*REQUIRED TASK*: In the passage on Truman's first weeks as president, whose cabinet did he keep, and how much of it?

In Washington, Harry Truman found himself thrust onto the world stage. The country was still at war in Europe and Asia, and he faced many unfamiliar problems. As a veteran of the Senate, he knew the legislative branch of government but was not well versed in foreign policy. Although he had been added to the Democratic ticket for the 1944 elections, the secretive FDR had not told him that the United States was working on an atomic bomb, much less let him in on the politics of the “grand alliance.” Truman confided to his diary on the day he was sworn in: “I knew the president had a great many meetings with Churchill and Stalin. I was not familiar with any of these things and it was really something to think about but I decided the best thing to do was to go home and get as much rest as possible and face the music.”3

The new president retained Roosevelt’s entire cabinet, so contrary to Cold War legend, there was no sudden break with FDR’s policies. What changed was the international situation when, within a month, Germany was defeated. Questions were now bound to arise about how to make peace in Europe, how to respond to Soviet behavior in Eastern and Central Europe, and how to end the war with Japan.

At the time, of course, Poland was “the pressing and dangerous problem” on the agenda, and on April 13 Truman wrote to Prime Minister Churchill, in response to a message of condolence, to say he wanted to do something about it.4 The president was inclined to “get tough” with the Kremlin and had Secretary of State Stettinius ask Ambassador Harriman in Moscow to raise the Polish issue again before Molotov left on his trip to the United States.5

Stalin went to great lengths to allay Western suspicions regarding Soviet intentions. He prided himself on how shrewdly he had instructed foreign Communists after the Red Army liberated their countries. He met with them in Moscow before they went home and coached each and every one of them to form national front governments, made up of a coalition of parties. The reality that the Communists were dominant, however, was too obvious to ignore. Western Allied commissions in Eastern Europe sent numerous reports to that effect to Washington and London.

*Target pointing data*:

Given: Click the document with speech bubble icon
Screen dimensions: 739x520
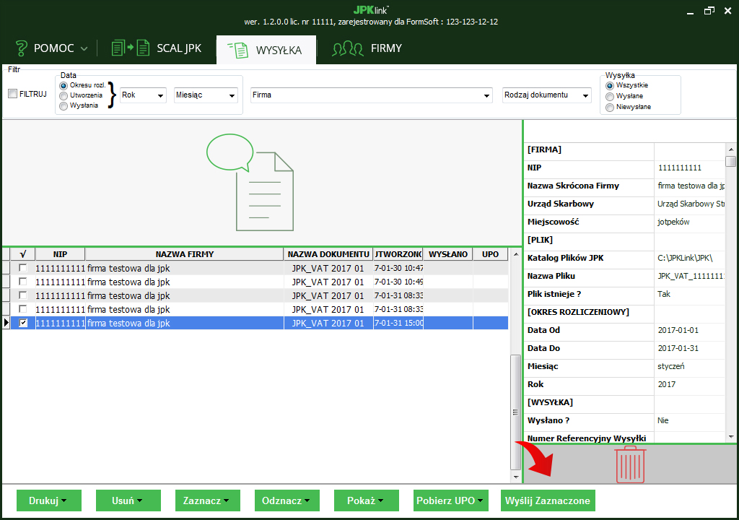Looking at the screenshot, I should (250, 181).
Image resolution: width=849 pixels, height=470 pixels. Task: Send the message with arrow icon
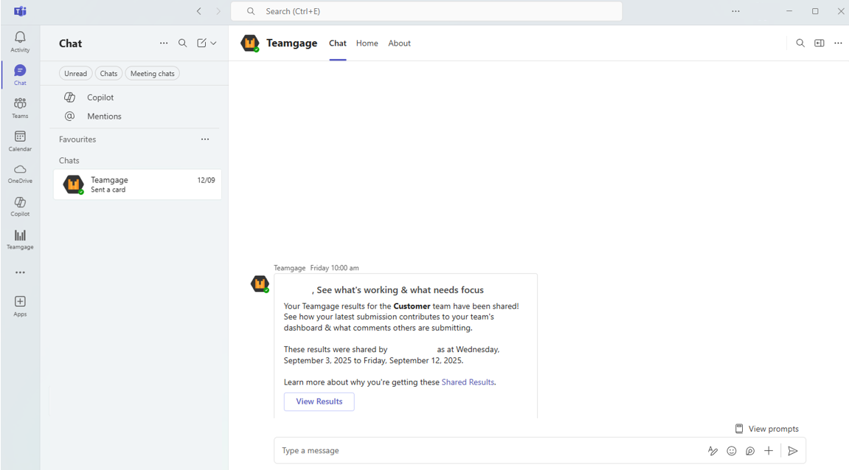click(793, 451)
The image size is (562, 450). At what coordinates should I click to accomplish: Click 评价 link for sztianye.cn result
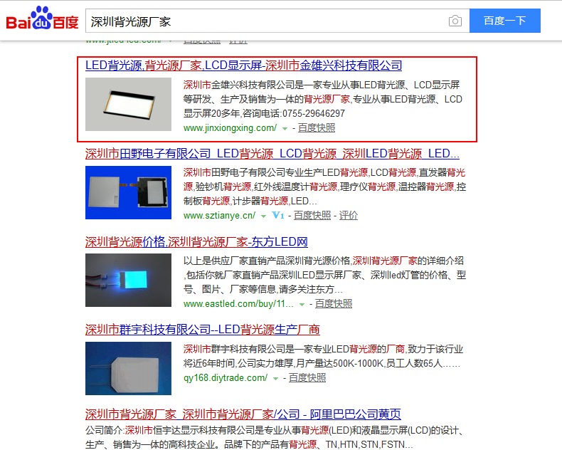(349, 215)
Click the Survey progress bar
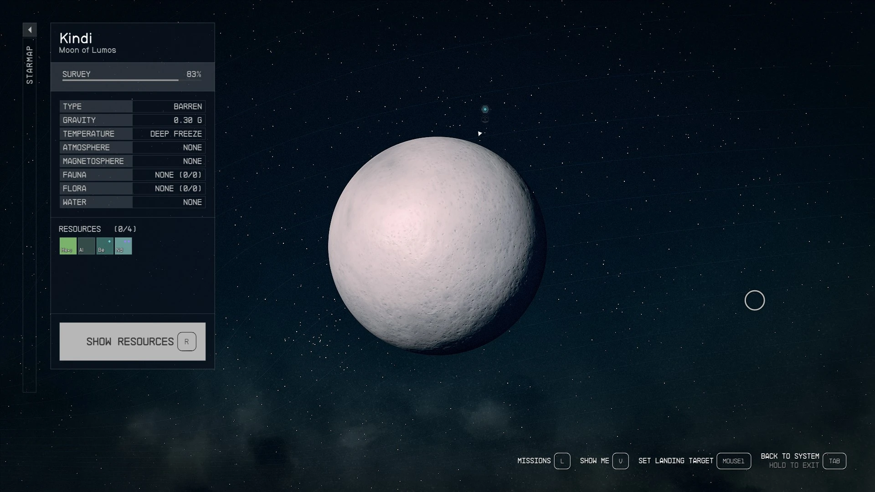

*EXPECTED ANSWER*: He kept Roosevelt's entire cabinet.